It didn’t take long for Steve Pearce to go from the highest of highs to the lowest of lows.
Pearce re-signed with the Red Sox on a one-year, $6.25 million contract last offseason after earning World Series MVP honors in Boston’s championship triumph over the Los Angeles Dodgers. His 2019 season never got off the ground, though, as he battled injuries beginning in spring training and ultimately totaled just 99 plate appearances over 29 regular season games thanks to various ailments.
Now, Pearce, who turns 37 next April, must decide whether to seek a new deal in free agency. Or he could consider retiring after a 13-year career in which he played for seven different organizations. A number of factors must be weighed.

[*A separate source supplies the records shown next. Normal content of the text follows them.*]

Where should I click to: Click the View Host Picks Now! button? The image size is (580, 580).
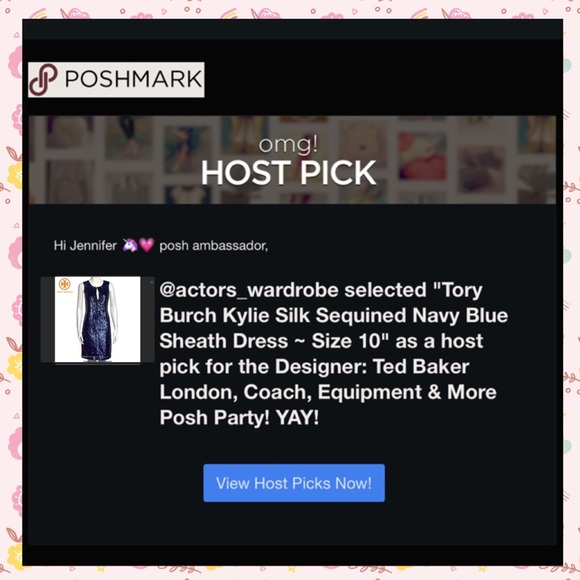pyautogui.click(x=294, y=483)
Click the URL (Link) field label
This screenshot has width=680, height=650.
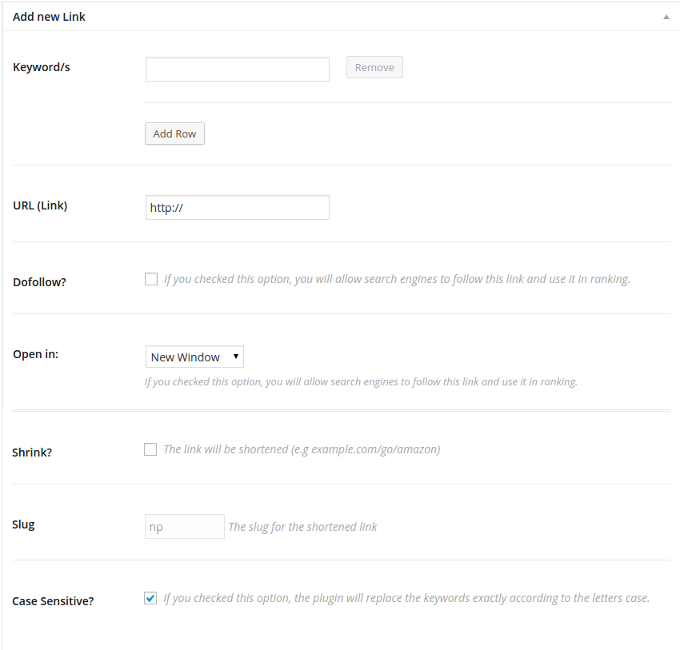coord(40,206)
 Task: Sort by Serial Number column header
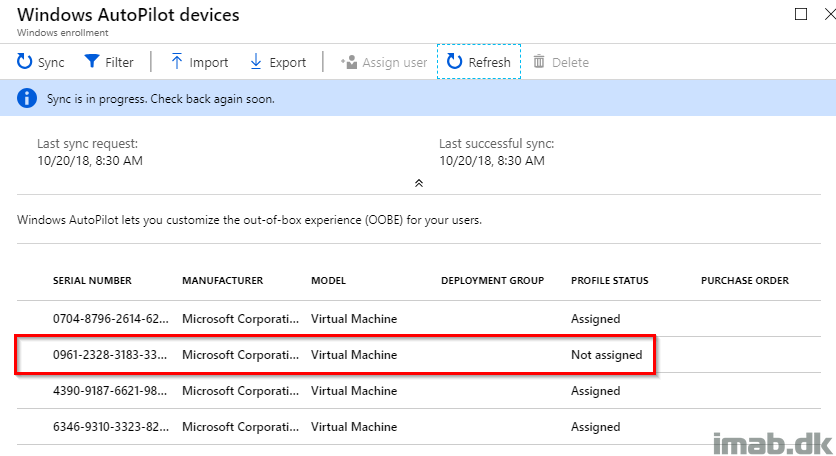pyautogui.click(x=92, y=281)
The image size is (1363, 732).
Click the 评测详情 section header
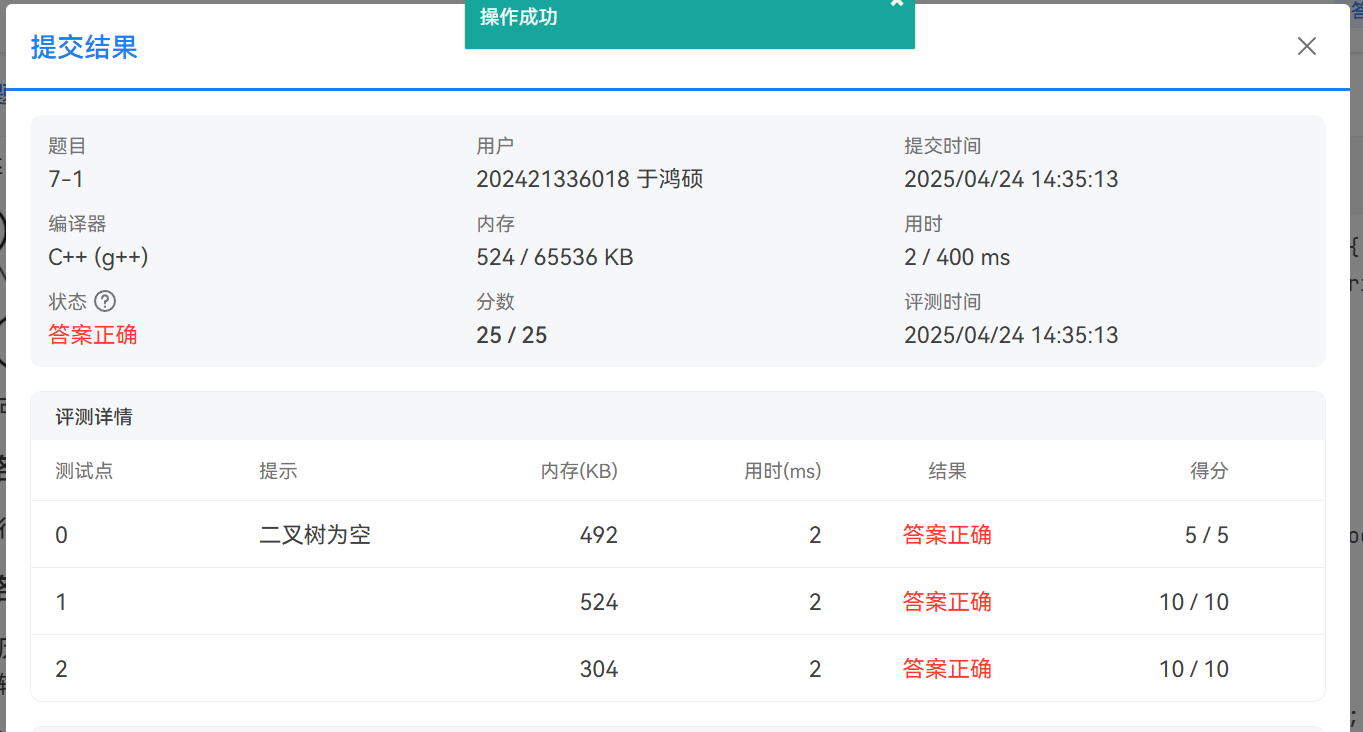pos(94,417)
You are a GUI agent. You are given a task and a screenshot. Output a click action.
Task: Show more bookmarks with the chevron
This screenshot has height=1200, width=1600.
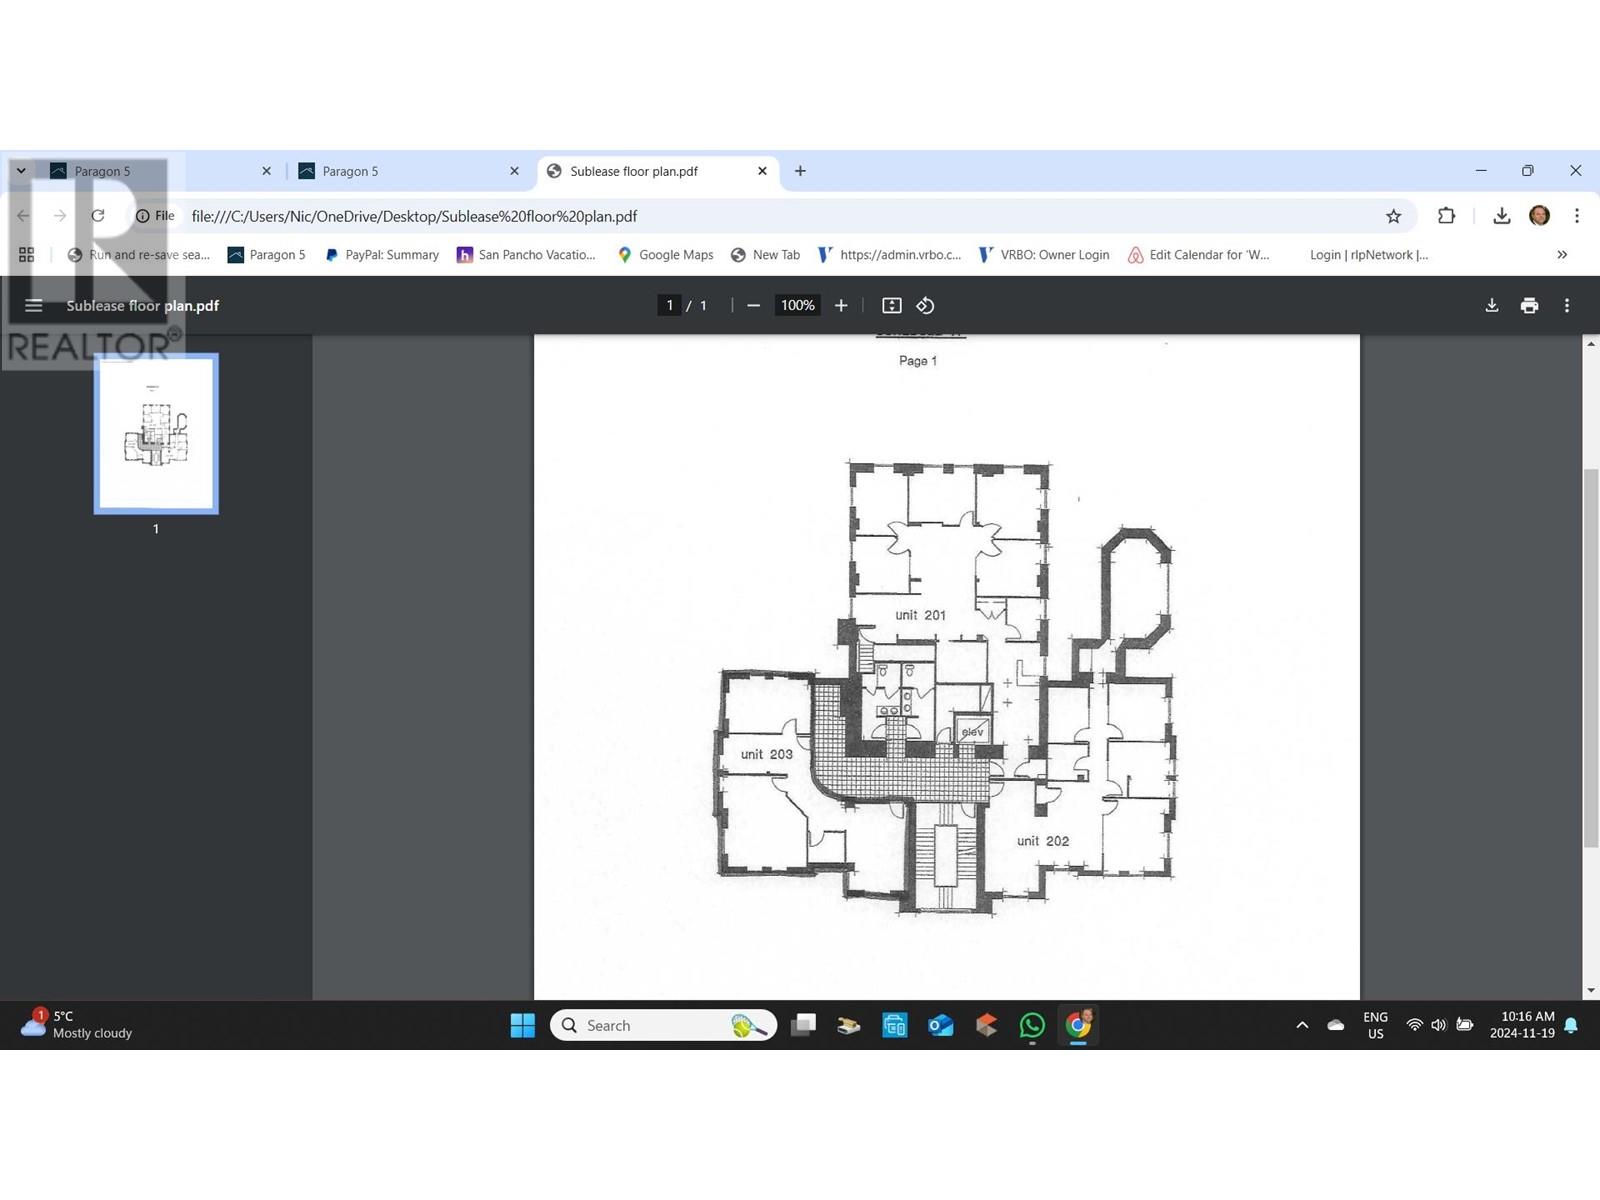pos(1562,255)
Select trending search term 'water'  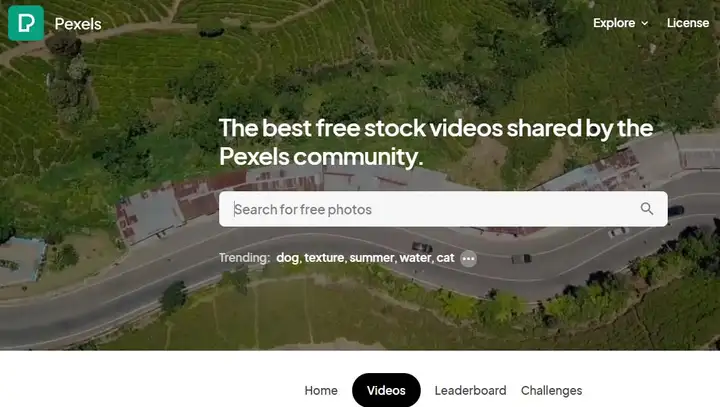tap(415, 258)
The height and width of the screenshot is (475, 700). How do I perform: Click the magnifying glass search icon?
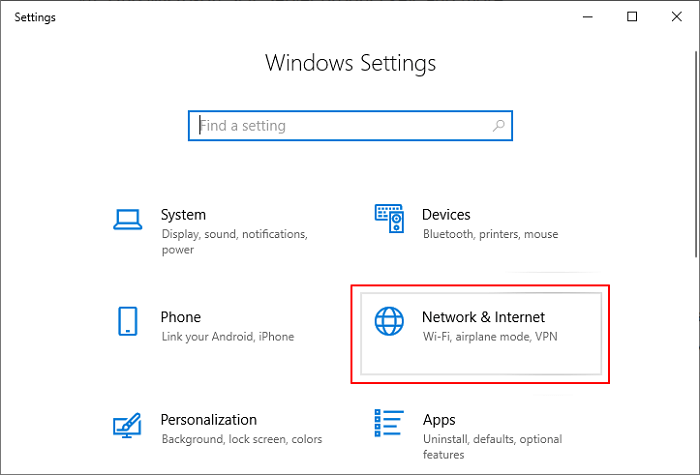coord(498,126)
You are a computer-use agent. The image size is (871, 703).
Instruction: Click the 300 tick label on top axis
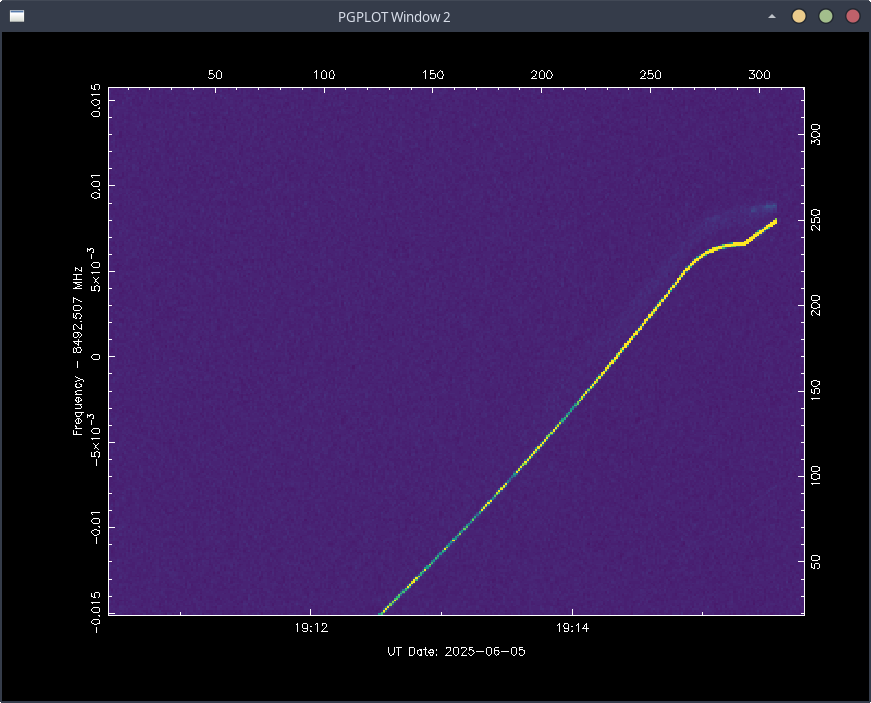pyautogui.click(x=759, y=75)
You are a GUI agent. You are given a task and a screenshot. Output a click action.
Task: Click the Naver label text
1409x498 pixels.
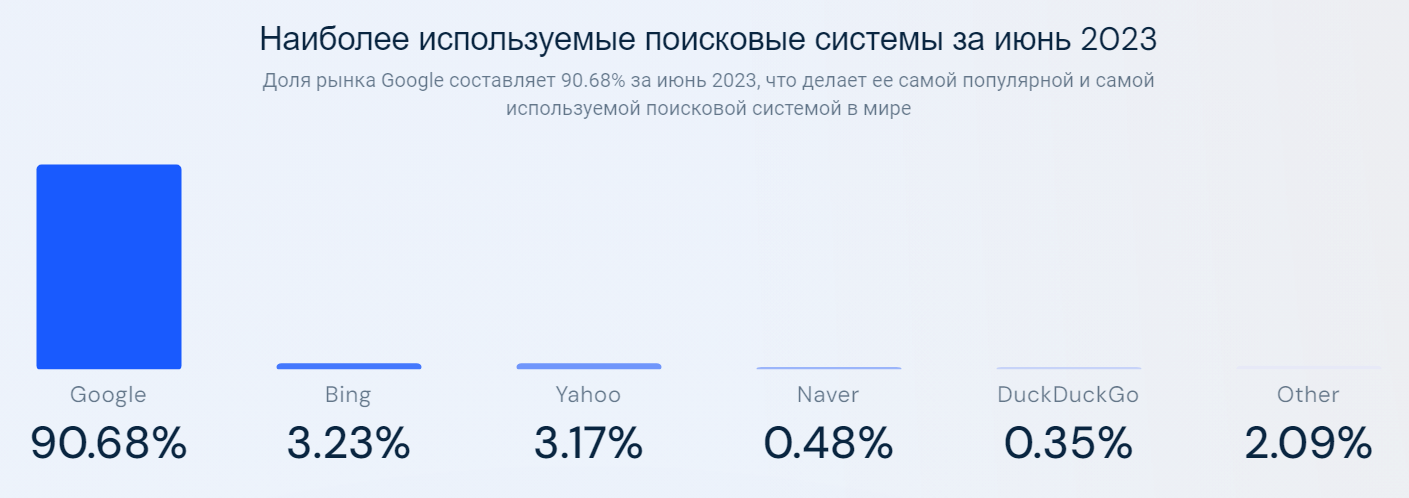click(828, 395)
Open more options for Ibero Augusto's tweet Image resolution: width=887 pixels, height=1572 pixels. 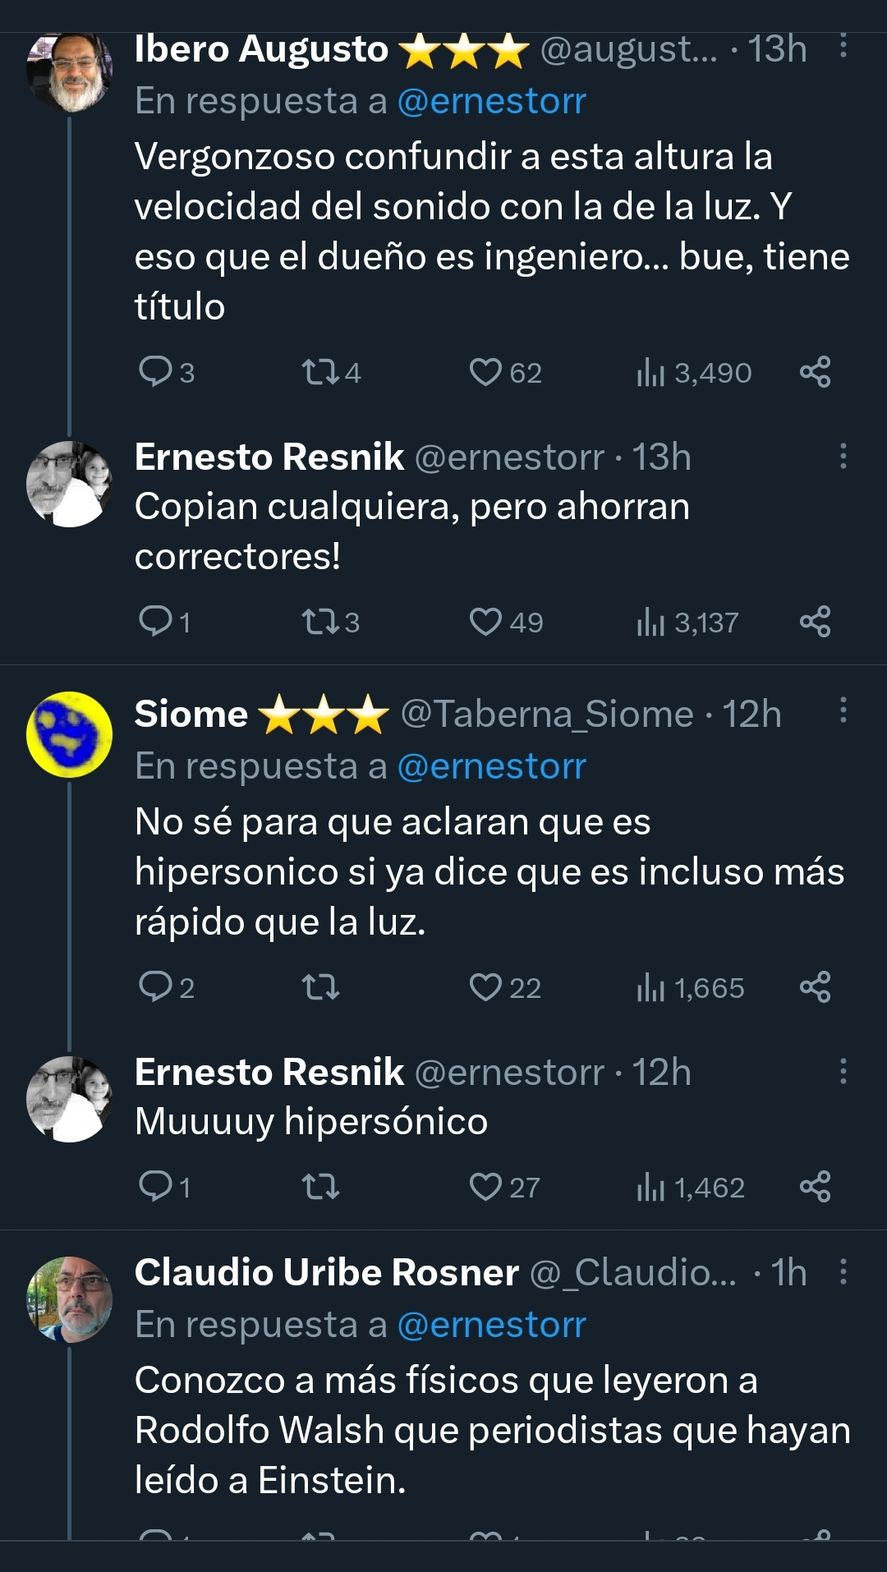pyautogui.click(x=843, y=47)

“I’m just going to sit at home and I’m watching football. That’s my plan,” Pearce recently told WEEI’s Rob Bradford on the “Bradfo Sho” podcast. “I’m going to decompress. It was a long year. I only had 100 at-bats, so it wasn’t that bad, but I hit .180 and rehabbed the whole entire year and struggled to find my swing. It has been a really long year, so I would hate to make my decision right now based on the year I just had with baseball still being so close. I need to step away from the game a little bit and sit down with my family and make a decision.”
Pearce hit just .180 (16-for-89) with one home run and nine RBIs this season after a productive 2018 campaign in which he hit .284 with 11 homers, 42 RBIs and an .890 OPS in 251 plate appearances split between the Red Sox and Toronto Blue Jays. He last appeared in a major league game on May 31.